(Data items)

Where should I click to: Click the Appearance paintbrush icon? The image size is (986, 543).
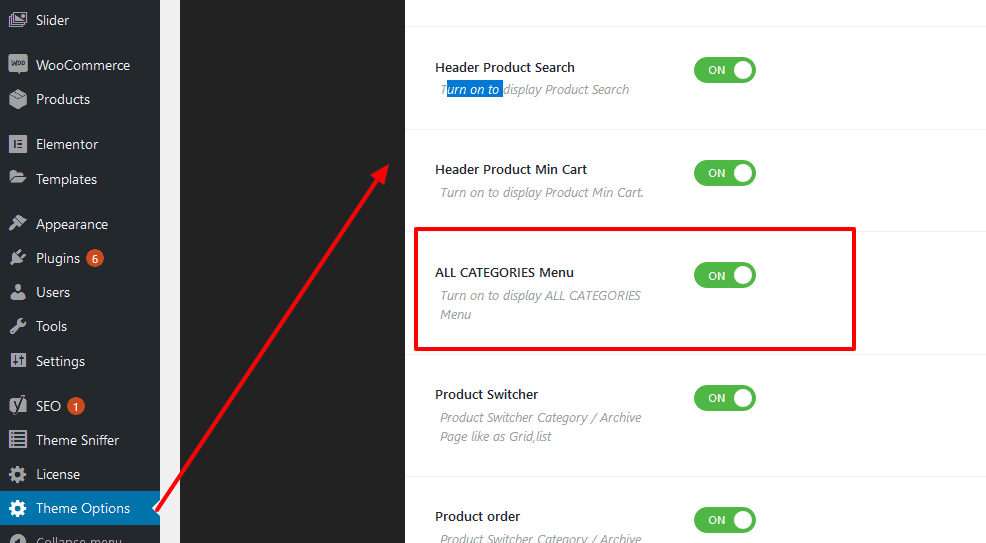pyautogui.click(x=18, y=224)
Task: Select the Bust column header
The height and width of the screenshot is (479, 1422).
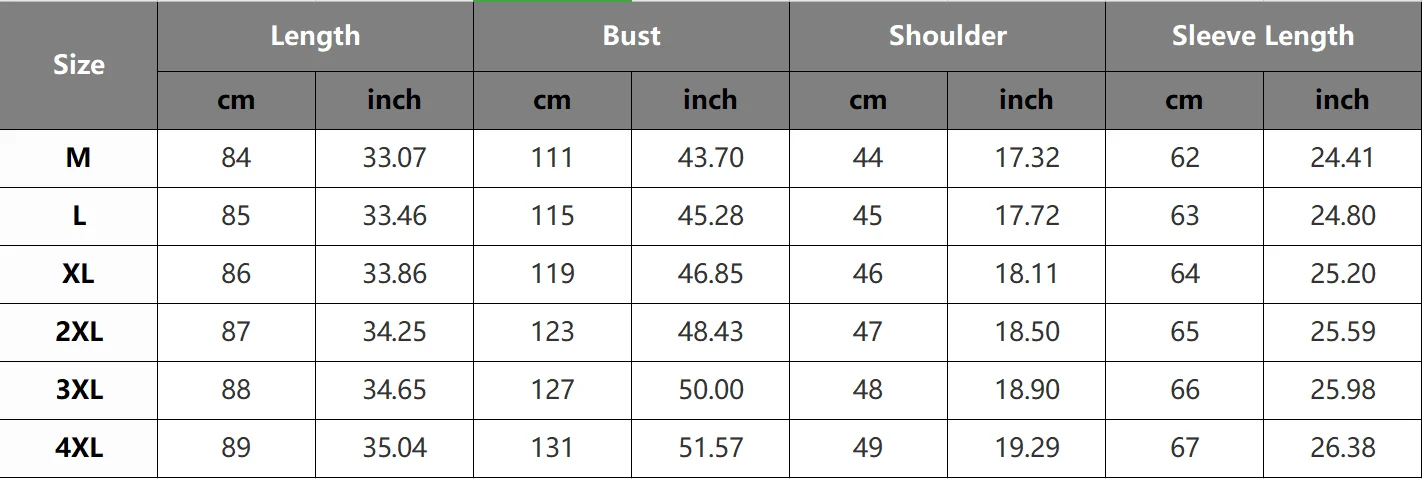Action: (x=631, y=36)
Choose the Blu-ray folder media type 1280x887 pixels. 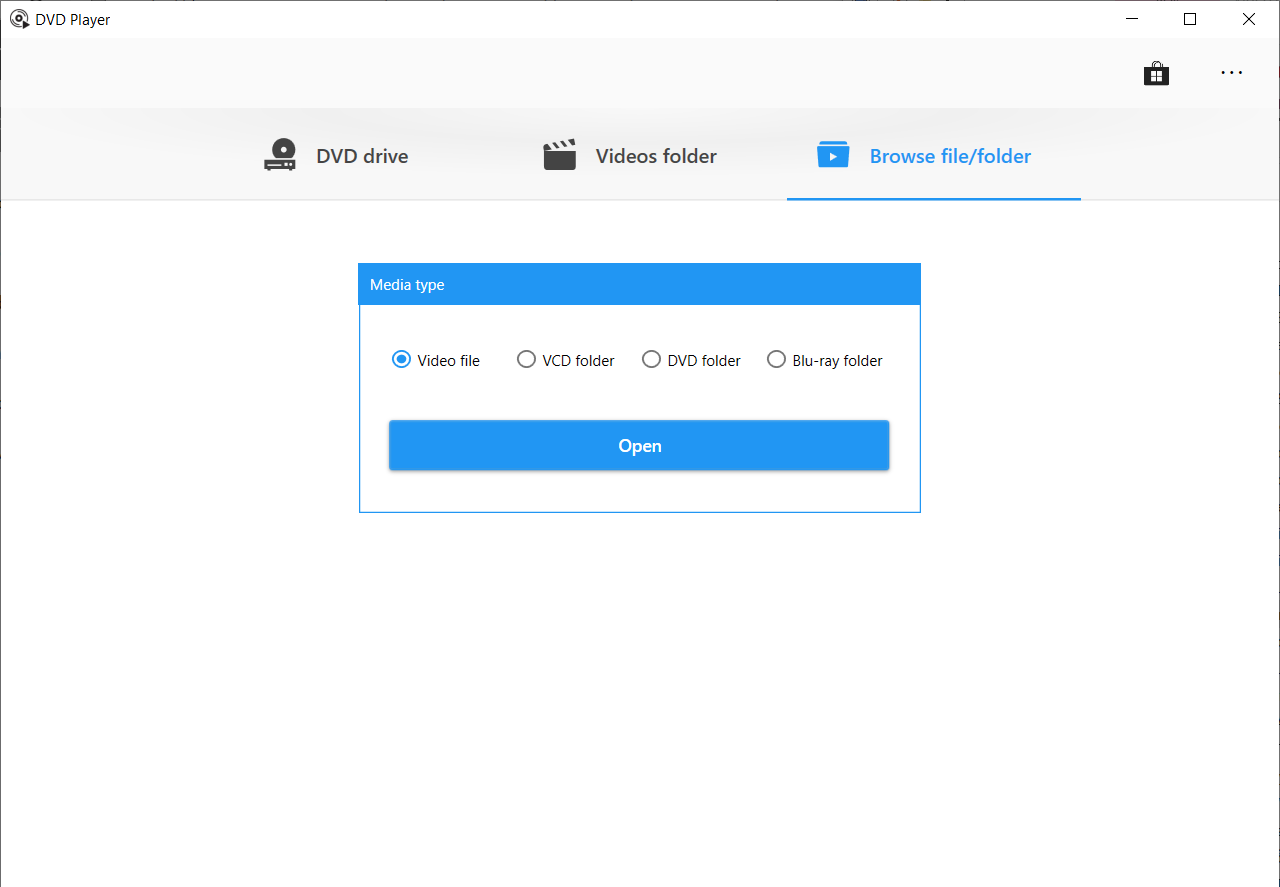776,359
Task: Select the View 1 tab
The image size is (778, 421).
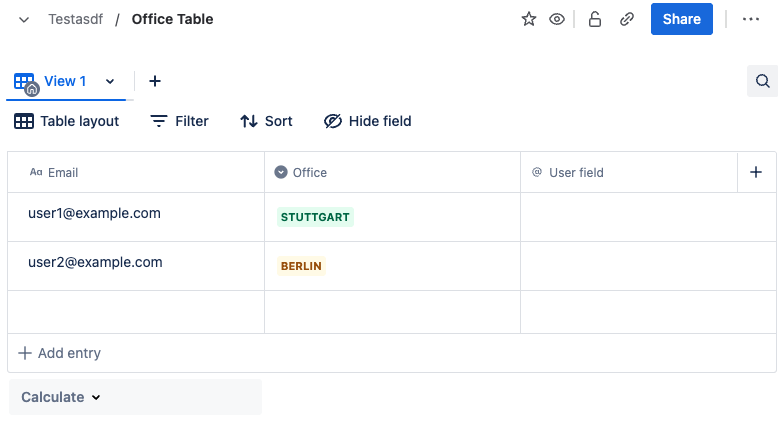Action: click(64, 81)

WHAT THIS TASK INVOLVES: Using the entries, count how many lines contain the string "Select". Write only the number.

REPLY TO THE EXERCISE: 2